◆ Task description
How many lines of the listing below contain the string "from"? Give only the number.

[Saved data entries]
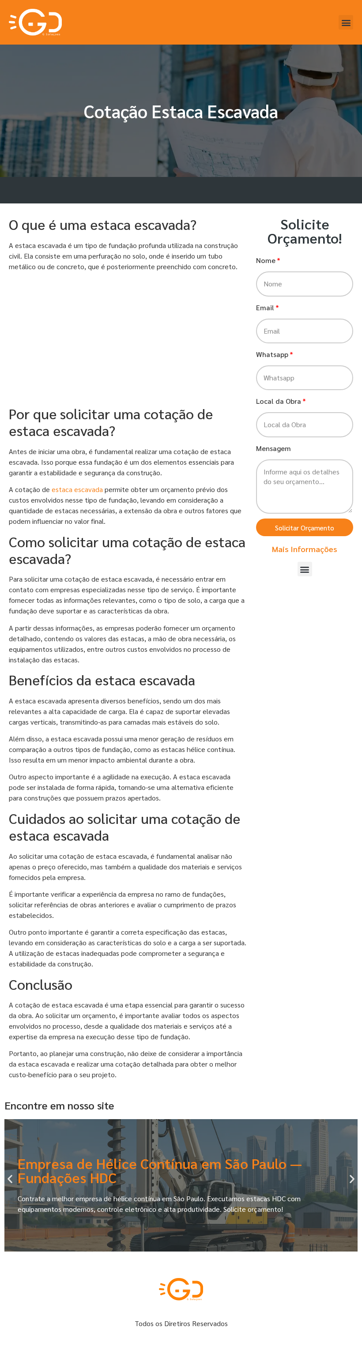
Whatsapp (272, 354)
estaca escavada (77, 489)
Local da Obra (278, 401)
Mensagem (273, 448)
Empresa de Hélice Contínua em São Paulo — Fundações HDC (160, 1170)
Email (265, 307)
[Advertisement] (128, 340)
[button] (346, 22)
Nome (265, 260)
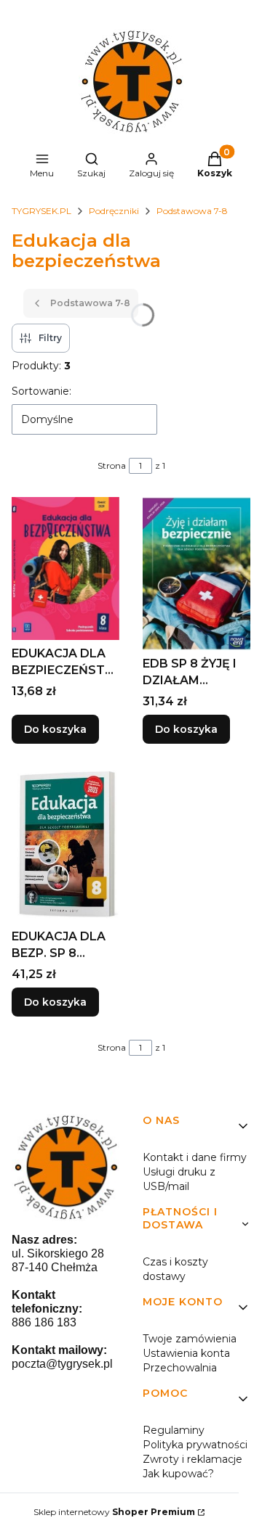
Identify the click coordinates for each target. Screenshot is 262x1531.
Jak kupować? (178, 1473)
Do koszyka (55, 729)
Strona (112, 465)
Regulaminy (174, 1430)
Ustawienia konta (186, 1353)
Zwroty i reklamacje (192, 1459)
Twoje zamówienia (190, 1338)
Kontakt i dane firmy (195, 1157)
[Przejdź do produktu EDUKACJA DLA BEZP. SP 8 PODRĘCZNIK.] (65, 845)
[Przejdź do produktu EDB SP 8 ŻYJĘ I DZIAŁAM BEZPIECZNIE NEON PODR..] (196, 573)
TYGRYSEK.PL (41, 210)
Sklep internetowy (114, 1511)
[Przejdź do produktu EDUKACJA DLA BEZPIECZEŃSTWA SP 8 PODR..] (65, 568)
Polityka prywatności (195, 1444)
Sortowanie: (41, 391)
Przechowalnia (180, 1367)
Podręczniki (114, 210)
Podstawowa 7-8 (192, 210)
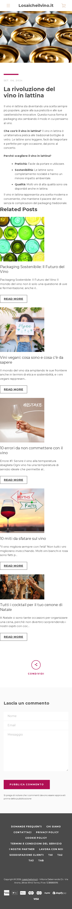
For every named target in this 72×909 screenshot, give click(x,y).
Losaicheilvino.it (36, 5)
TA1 (50, 855)
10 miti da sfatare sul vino (23, 538)
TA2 (60, 855)
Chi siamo (53, 826)
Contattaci (22, 832)
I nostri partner (22, 849)
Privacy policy (47, 832)
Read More (13, 299)
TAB (41, 860)
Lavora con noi (51, 849)
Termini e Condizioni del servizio (36, 843)
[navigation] (8, 5)
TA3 (31, 860)
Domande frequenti (26, 826)
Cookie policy (36, 837)
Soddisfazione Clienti (26, 855)
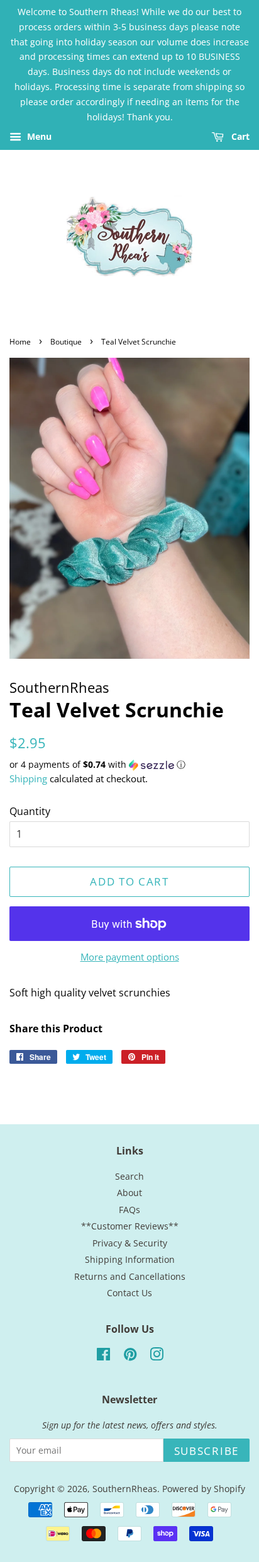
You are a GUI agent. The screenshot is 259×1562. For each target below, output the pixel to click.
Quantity (29, 811)
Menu (38, 137)
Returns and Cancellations (129, 1276)
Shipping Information (130, 1259)
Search (129, 1176)
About (129, 1193)
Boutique (66, 341)
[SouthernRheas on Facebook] (103, 1356)
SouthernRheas (124, 1489)
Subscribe (206, 1451)
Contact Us (129, 1293)
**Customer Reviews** (130, 1226)
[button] (129, 764)
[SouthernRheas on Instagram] (156, 1356)
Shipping (28, 778)
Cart (239, 137)
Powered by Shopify (203, 1489)
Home (20, 341)
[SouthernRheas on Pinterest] (130, 1356)
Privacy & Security (129, 1243)
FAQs (129, 1210)
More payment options (129, 956)
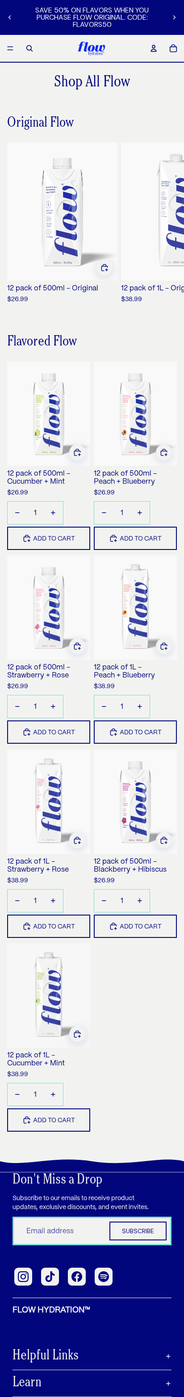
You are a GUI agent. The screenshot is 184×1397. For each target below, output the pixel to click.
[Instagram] (23, 1277)
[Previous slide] (10, 17)
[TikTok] (50, 1277)
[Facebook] (77, 1277)
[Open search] (29, 48)
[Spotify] (104, 1277)
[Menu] (10, 48)
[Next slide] (174, 17)
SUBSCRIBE (138, 1231)
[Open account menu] (153, 48)
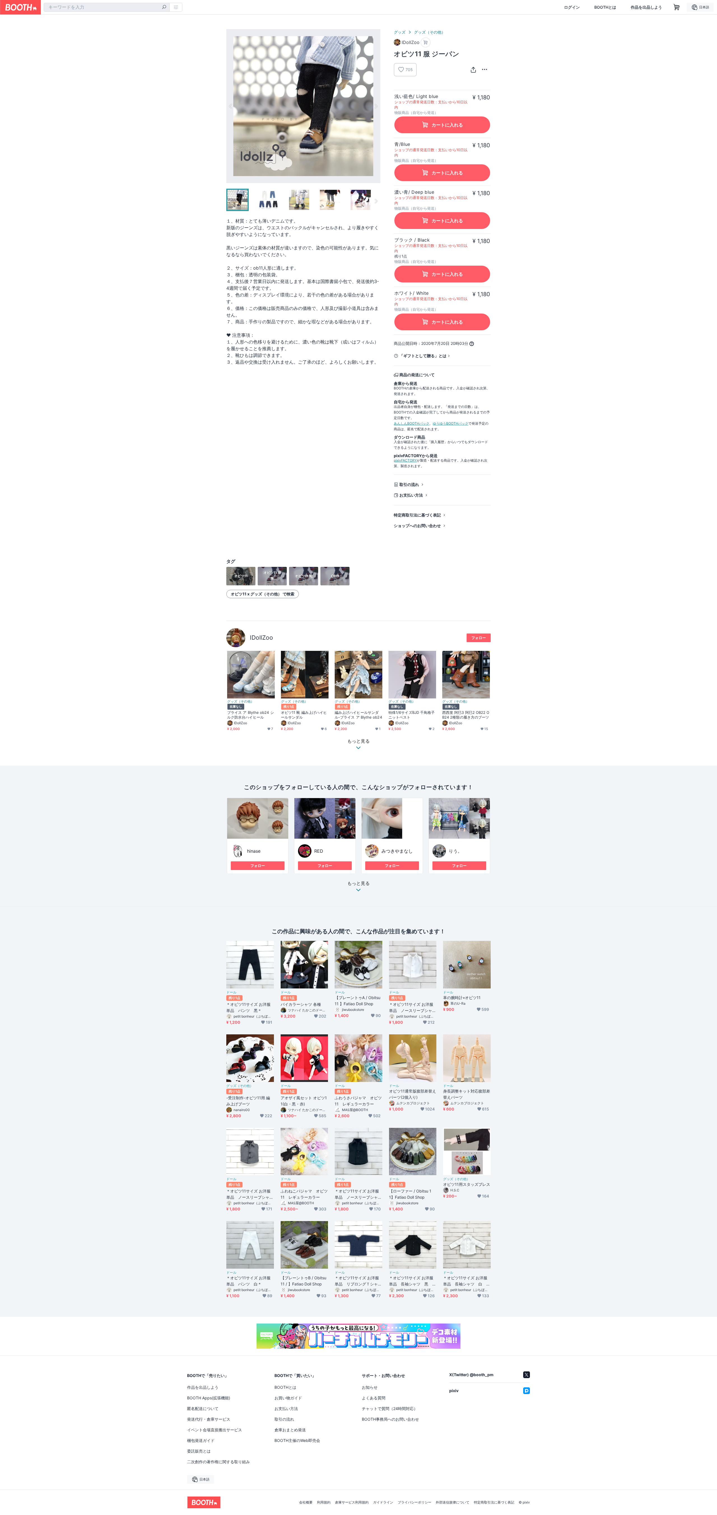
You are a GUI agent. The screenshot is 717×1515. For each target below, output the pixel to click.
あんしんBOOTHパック (411, 423)
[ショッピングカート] (676, 7)
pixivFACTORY (405, 460)
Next (375, 106)
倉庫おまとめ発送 (290, 1429)
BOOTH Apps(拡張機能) (208, 1397)
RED (318, 851)
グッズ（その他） (429, 32)
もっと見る (358, 883)
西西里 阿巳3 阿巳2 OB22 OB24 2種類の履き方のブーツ (465, 714)
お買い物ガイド (288, 1397)
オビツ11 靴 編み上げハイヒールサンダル (304, 714)
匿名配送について (202, 1408)
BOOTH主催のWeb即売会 (297, 1440)
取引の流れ (409, 484)
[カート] (425, 42)
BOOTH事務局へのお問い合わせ (390, 1419)
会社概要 (306, 1502)
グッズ (400, 32)
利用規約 (323, 1502)
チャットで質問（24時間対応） (390, 1408)
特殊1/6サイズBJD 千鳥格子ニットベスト (411, 714)
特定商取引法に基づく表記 (417, 515)
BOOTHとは (605, 7)
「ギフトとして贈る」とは (422, 355)
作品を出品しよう (646, 7)
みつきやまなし (397, 851)
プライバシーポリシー (414, 1502)
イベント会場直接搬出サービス (214, 1429)
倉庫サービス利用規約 (352, 1502)
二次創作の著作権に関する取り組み (218, 1461)
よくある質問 (373, 1397)
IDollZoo (261, 637)
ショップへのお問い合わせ (417, 525)
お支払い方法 (411, 495)
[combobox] (107, 7)
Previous (230, 106)
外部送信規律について (452, 1502)
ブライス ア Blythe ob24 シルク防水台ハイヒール (250, 714)
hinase (253, 851)
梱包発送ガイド (201, 1440)
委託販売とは (199, 1451)
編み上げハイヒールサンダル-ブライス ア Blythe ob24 (358, 714)
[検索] (164, 7)
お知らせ (370, 1387)
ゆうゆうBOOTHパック (450, 423)
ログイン (572, 7)
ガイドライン (383, 1502)
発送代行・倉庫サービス (208, 1419)
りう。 (455, 851)
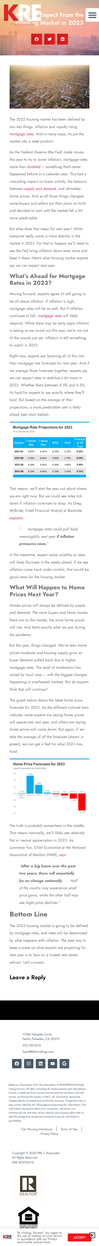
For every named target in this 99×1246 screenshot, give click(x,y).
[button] (92, 1235)
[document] (49, 623)
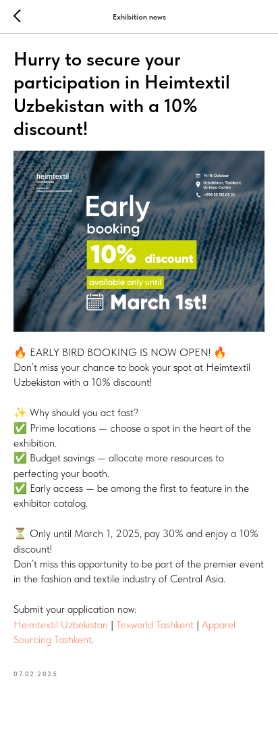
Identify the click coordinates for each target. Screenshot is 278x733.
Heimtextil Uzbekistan (60, 624)
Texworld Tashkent (155, 624)
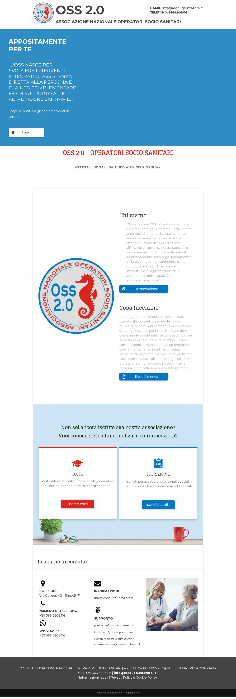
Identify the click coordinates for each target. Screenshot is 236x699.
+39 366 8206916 (98, 673)
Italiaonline (116, 692)
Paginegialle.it (132, 692)
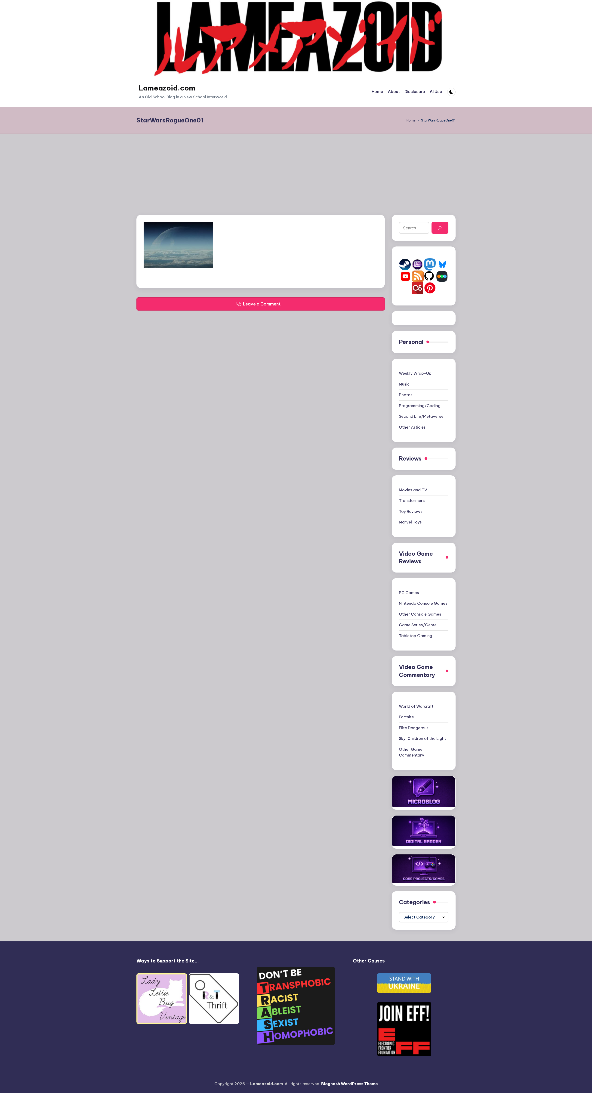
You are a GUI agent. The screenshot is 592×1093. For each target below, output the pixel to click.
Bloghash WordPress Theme (349, 1083)
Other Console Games (420, 614)
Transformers (412, 500)
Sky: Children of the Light (422, 738)
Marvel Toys (410, 522)
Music (404, 384)
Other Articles (412, 427)
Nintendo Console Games (423, 603)
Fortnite (406, 716)
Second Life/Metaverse (421, 416)
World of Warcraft (416, 706)
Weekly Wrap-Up (415, 373)
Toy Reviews (410, 511)
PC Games (409, 592)
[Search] (440, 228)
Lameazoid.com (167, 88)
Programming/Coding (420, 405)
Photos (406, 394)
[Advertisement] (296, 168)
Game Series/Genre (418, 624)
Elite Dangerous (414, 727)
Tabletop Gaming (415, 635)
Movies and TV (413, 489)
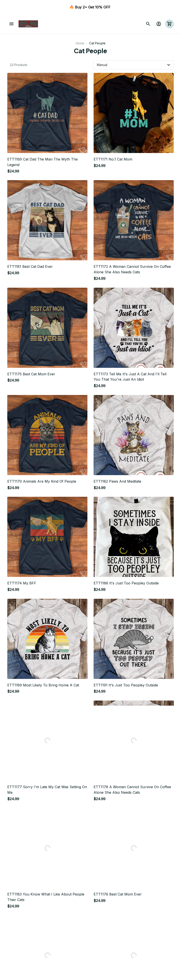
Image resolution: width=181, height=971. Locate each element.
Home (80, 43)
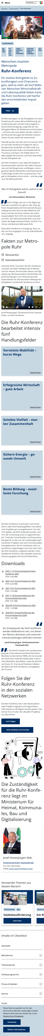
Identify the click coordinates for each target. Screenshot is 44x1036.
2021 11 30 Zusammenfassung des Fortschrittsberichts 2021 (20, 596)
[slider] (8, 307)
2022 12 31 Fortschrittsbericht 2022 (20, 581)
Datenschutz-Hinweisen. (13, 1016)
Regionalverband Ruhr (14, 260)
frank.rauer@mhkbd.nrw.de (21, 868)
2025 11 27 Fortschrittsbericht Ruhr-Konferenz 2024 (20, 572)
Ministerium (7, 955)
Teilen (8, 111)
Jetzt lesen (17, 921)
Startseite (4, 8)
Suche (4, 1003)
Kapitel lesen (35, 372)
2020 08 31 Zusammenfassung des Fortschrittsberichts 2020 (20, 614)
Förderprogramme (10, 974)
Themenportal (13, 8)
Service (4, 993)
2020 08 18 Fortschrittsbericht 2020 (20, 605)
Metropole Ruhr (12, 254)
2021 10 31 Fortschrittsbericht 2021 (20, 588)
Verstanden (11, 1022)
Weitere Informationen (16, 1029)
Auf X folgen (11, 721)
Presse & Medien (9, 984)
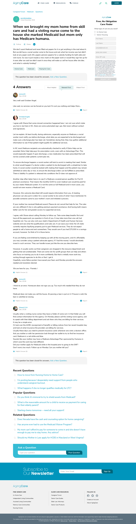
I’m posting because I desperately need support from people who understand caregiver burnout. (47, 381)
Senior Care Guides (57, 498)
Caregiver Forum (56, 495)
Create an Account (93, 500)
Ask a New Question (58, 77)
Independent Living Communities (23, 498)
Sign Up (107, 471)
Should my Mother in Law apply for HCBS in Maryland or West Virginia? (50, 437)
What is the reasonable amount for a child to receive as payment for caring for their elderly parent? (51, 404)
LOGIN (116, 3)
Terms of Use (63, 521)
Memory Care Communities (21, 505)
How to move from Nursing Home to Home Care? (40, 375)
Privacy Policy (103, 74)
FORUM (75, 3)
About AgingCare (92, 503)
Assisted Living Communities (22, 502)
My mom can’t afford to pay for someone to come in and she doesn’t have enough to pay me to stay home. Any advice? (51, 431)
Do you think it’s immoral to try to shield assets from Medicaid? (46, 397)
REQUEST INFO (106, 79)
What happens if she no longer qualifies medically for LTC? (44, 388)
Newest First (66, 87)
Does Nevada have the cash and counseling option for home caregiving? (50, 419)
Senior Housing (102, 35)
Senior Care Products (58, 505)
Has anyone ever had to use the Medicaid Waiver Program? (44, 424)
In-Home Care (102, 32)
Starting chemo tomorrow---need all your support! (40, 410)
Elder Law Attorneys (57, 502)
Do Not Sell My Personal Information (87, 521)
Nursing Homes (18, 508)
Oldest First (80, 87)
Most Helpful (51, 87)
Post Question (74, 452)
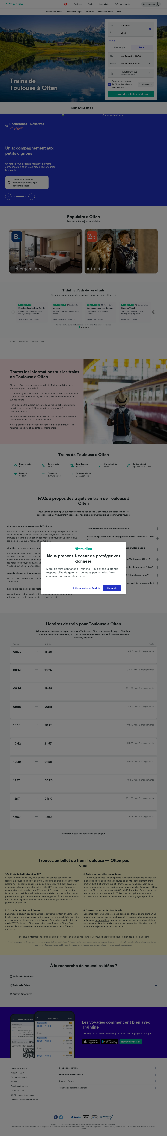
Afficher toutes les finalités (86, 588)
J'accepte (112, 588)
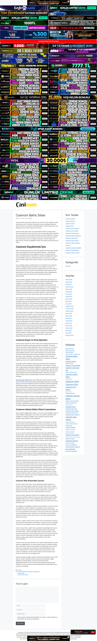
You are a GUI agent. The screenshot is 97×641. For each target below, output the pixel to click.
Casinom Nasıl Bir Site (72, 412)
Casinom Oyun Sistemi (72, 231)
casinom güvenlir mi (71, 402)
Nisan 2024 (69, 316)
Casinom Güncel (70, 221)
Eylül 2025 (68, 284)
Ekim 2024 (69, 301)
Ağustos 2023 (70, 335)
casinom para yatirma (72, 415)
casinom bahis (76, 354)
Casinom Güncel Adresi (72, 401)
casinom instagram (69, 404)
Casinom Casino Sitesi (22, 574)
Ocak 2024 (69, 323)
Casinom (19, 570)
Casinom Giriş (69, 226)
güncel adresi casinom (73, 447)
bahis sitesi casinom (70, 350)
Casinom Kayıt (20, 573)
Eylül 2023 (69, 333)
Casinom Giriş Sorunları (72, 228)
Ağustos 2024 (70, 306)
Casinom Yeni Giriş (77, 436)
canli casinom (69, 352)
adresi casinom (70, 348)
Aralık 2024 (69, 296)
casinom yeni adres (72, 435)
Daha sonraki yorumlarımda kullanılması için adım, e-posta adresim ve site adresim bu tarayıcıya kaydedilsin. (37, 618)
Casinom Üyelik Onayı (72, 238)
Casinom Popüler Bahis (72, 250)
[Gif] (48, 97)
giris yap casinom (71, 445)
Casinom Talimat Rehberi (73, 243)
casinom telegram (71, 427)
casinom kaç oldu (71, 409)
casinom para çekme (71, 418)
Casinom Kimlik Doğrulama (73, 235)
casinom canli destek (73, 365)
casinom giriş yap (69, 391)
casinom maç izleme (72, 411)
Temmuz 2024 (70, 308)
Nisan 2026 (69, 282)
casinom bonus (71, 361)
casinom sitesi (69, 425)
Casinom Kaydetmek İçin (34, 571)
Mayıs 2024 (69, 313)
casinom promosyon (70, 421)
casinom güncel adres (73, 397)
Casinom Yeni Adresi (69, 436)
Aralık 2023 (69, 325)
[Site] (24, 70)
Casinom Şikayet (70, 218)
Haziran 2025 (69, 286)
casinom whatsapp (70, 432)
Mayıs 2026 (69, 279)
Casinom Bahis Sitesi (22, 571)
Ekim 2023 (69, 330)
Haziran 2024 (69, 311)
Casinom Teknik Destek (72, 233)
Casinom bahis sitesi (22, 380)
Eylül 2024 (69, 303)
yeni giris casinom (71, 451)
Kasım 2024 (69, 299)
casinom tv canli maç (70, 429)
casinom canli (69, 363)
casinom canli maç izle (72, 369)
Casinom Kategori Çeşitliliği (73, 248)
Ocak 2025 (69, 294)
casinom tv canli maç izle (70, 431)
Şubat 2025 (69, 291)
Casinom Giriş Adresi (71, 388)
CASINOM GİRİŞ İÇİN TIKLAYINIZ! (48, 41)
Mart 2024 (69, 318)
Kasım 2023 (69, 328)
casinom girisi (72, 381)
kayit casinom (70, 449)
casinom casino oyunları (71, 372)
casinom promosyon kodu (71, 423)
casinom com (69, 379)
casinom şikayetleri (70, 442)
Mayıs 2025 (69, 289)
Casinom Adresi (70, 223)
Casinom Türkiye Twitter (72, 252)
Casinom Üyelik (70, 438)
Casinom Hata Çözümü (72, 240)
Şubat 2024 (69, 320)
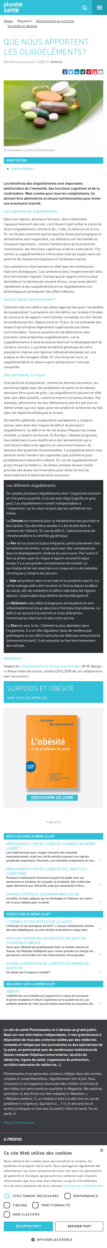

◆ Final answer
3